With stocks 20% to 35% off their highs, is this a buying opportunity?
If you’re a long-term investor the answer is a resounding “yes.” How could it not be? The hard part is knowing if you’ll get a chance to buy stocks at an even steeper discount in a month or three months or six months. That right there is why people (myself included) get paralyzed when opportunity knocks.
Just because sowing seeds during a bear market is the smart thing to do, it doesn’t mean it’s easy.
In the Bear Market Survival Guide, we outlined a capital deployment scheme for putting money to work in a bear market. I’ve also written previously about it here and here.
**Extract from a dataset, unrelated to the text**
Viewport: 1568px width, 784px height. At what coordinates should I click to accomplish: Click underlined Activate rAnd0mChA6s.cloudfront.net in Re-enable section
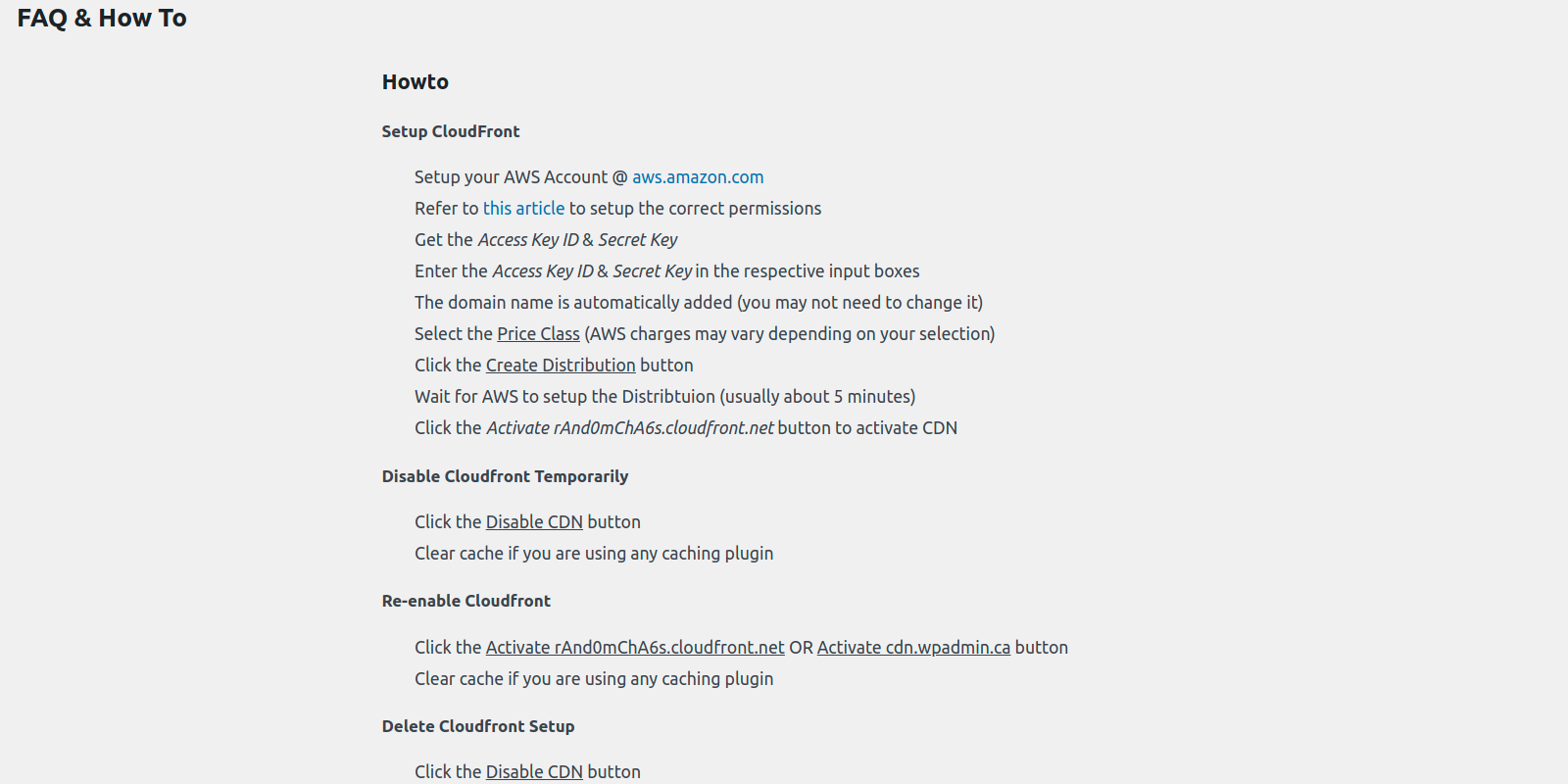635,648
The idea is to buy incrementally at specific thresholds such as -20%, -30% and -40%. As with all instances of scaling-in, it creates a potential win-win. If you buy stocks today with SPY 24% off the highs and this ends up being the bottom, well then, you’ll be happy you put some money to work. But if the 24% drop grows into -30% or -40%, then you’ll be pleased that you kept some cash in reserve to buy more.
The appeal of the deployment scheme is that you can preset the entries and don’t have to make an emotional decision in the heat of the moment. But, to be honest, it will feel like you’re buying on the way down, not up. And that is the drawback or tradeoff to this approach. I’ve tried to mitigate the regret of buying when the market’s down 20% only to see it fall 30%, however, by using the scaling-in technique.
There is an alternative though.
Some investors prefer to wait for signs that the trend has turned before buying. This is the sentiment outlined by my fellow coaches recently during our halftime reports and elsewhere. They acknowledge the obvious (that this is a long-term buying opportunity) while expressing their preference to wait for the smoke to clear and evidence of a bottom or uptrend to emerge.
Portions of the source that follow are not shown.